Jan TenBruggencate

Jan TenBruggencate

By Jan TenBruggencate

We don’t talk about it much, but there is a significant underground economy in the Islands.

A barter economy—one that has been here for generations, even centuries. If I have an excess of something, I give some to family, neighbors, friends, fellow office workers, people who might be in need. When one of those folks has an excess, it gets shared as well. And so forth.

You could almost make something mystical about it. I toss something into the void without direct expectation of return, and yet something of value comes back to me. I might throw akule into this system today, and next week bananas show up. I might hand out mango chutney, and later someone might drop off some potted vegetable seedlings.

But it may in fact be something quite a bit more controlled than that.

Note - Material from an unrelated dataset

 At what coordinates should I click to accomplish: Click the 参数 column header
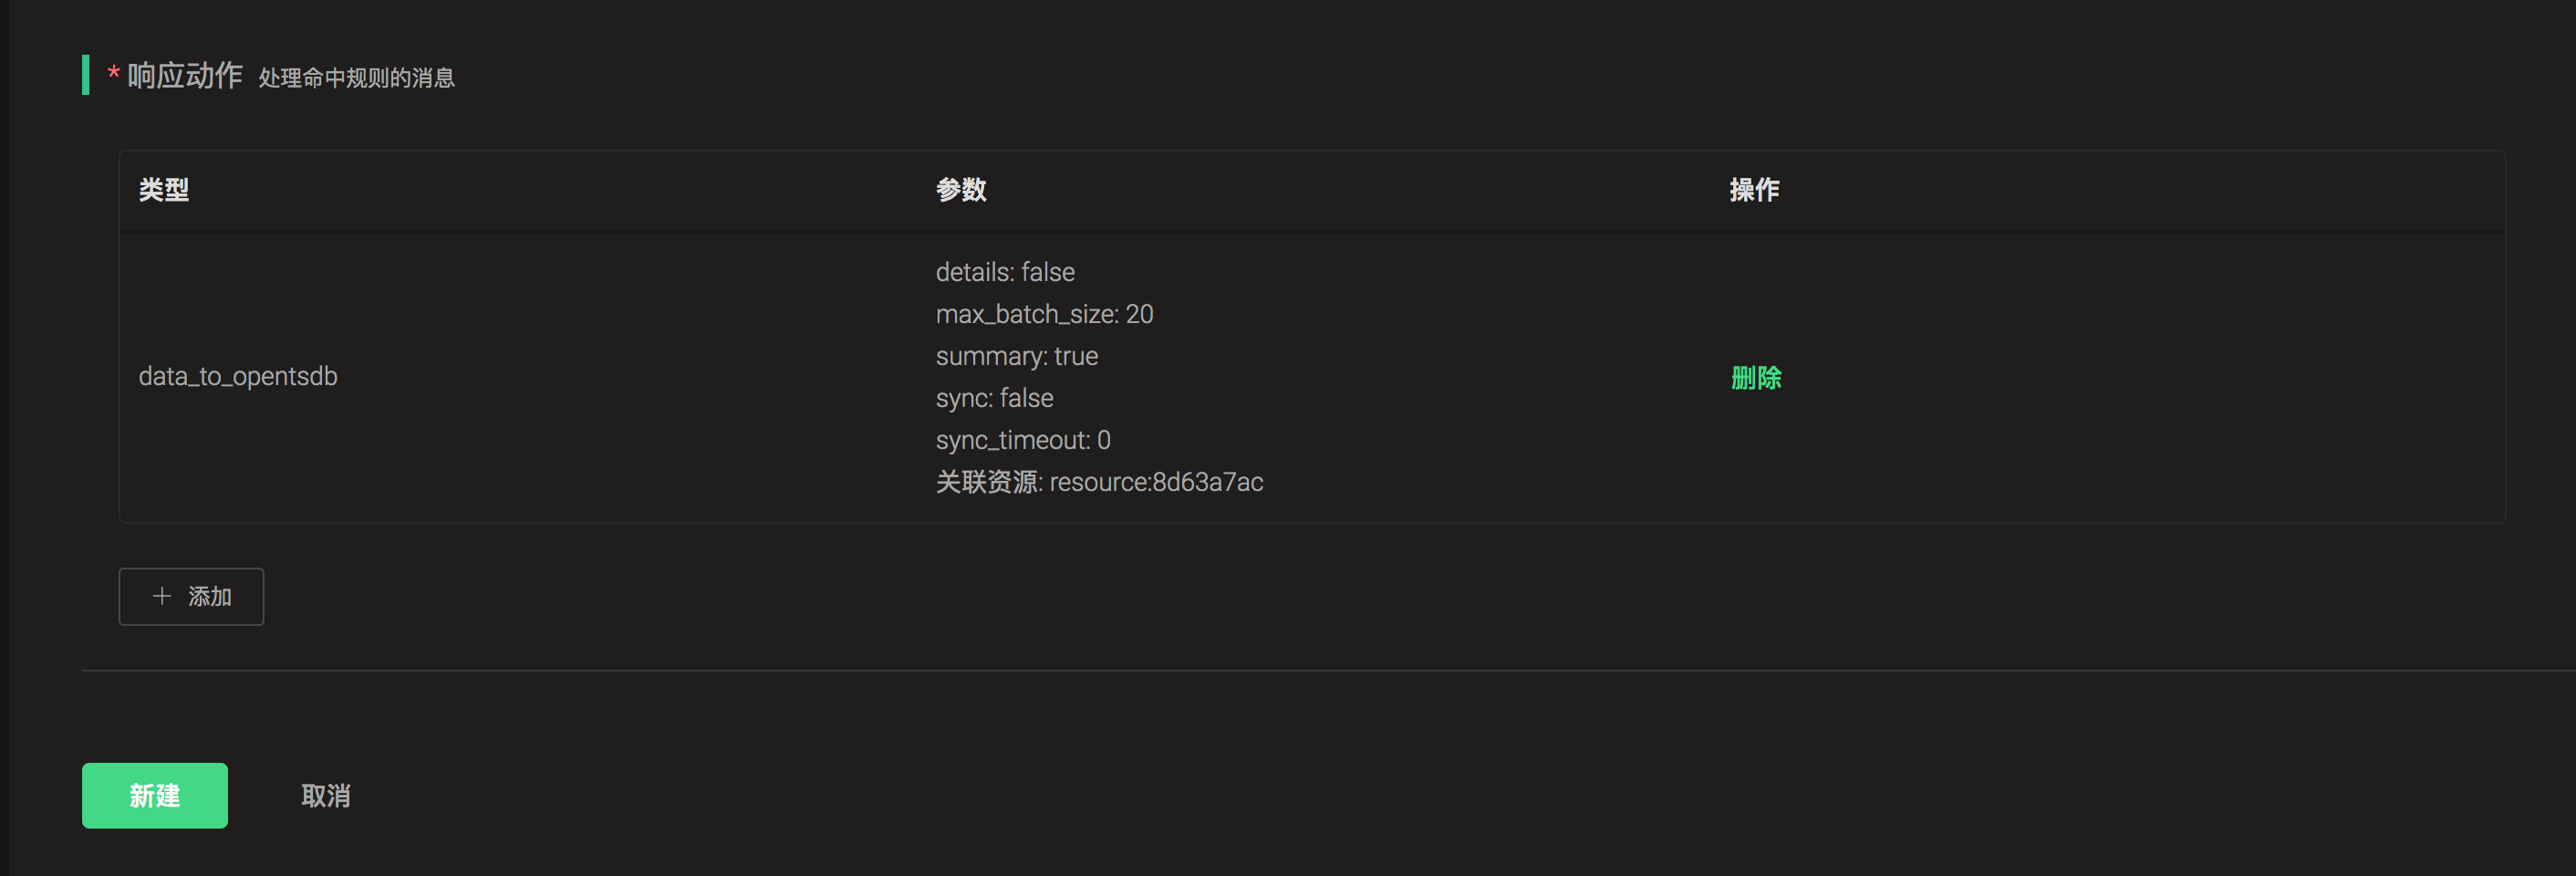[x=961, y=190]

In the quarterly journal Pacific Science earlier this year, noted Stanford researcher Peter Vitousek and  Kaua`i’s Mehana Blaich Vaughan wrote an article discussing this: “Mahele: Sustaining communities through small-scale inshore fishery catch and sharing networks.” Mahele is a Hawaiian word for dividing, apportioning or sharing.

It’s a fascinating study that makes the point that this kind of giving creates and sustains a community.

In their introduction, they write, “We find that the traditional and customary system of sharing fish, like subsistence activities in other mixed economy settings, provides benefits beyond the provisioning of food. These benefits include perpetuation of traditional and customary skills and practices, social status, social networks, reciprocal exchange, and collective insurance.”

The Vaughan-Vitousek research project studied 15 fishers in the Ha`ena, Kaua`i area. The study found that fishers retained a quarter of the fish they caught, and distributed three-quarters.

“Multiple interviewees describe dropping off fish at each house on the way back from a fishing trip, arriving home with just enough fish to feed the family, or even giving it all away before reaching home,” they wrote.

“Fishers in this study described mahele recipients returning a variety of goods, from smoked meat, to homemade bread, to Filipino food,” and even non-food items like child care, or fishnet-making lessons.

Some might call it reciprocal altruism, which of course suggests that it’s not entirely altruistic, since some reciprocation is in the equation.

The mahele contributions are gifts, in one sense, but in another, not really gifts.

“Recipients of shared products of subsistence harvest have an informal but nonetheless powerful obligation to reciprocate,” Vaughan and Vitousek write.

There’s an old adage, that if you give a man a fish you feed him for a day, but teach him to fish and you feed him for a lifetime. This study suggests more than that–teach a man to fish, and you feed an entire community.

It’s also a caution for government regulators who propose to protect resources by limiting access to them. In the case of fisheries, restricting access to the fishery can have significant impact on a community—and it’s a community much larger than that of the fishers themselves.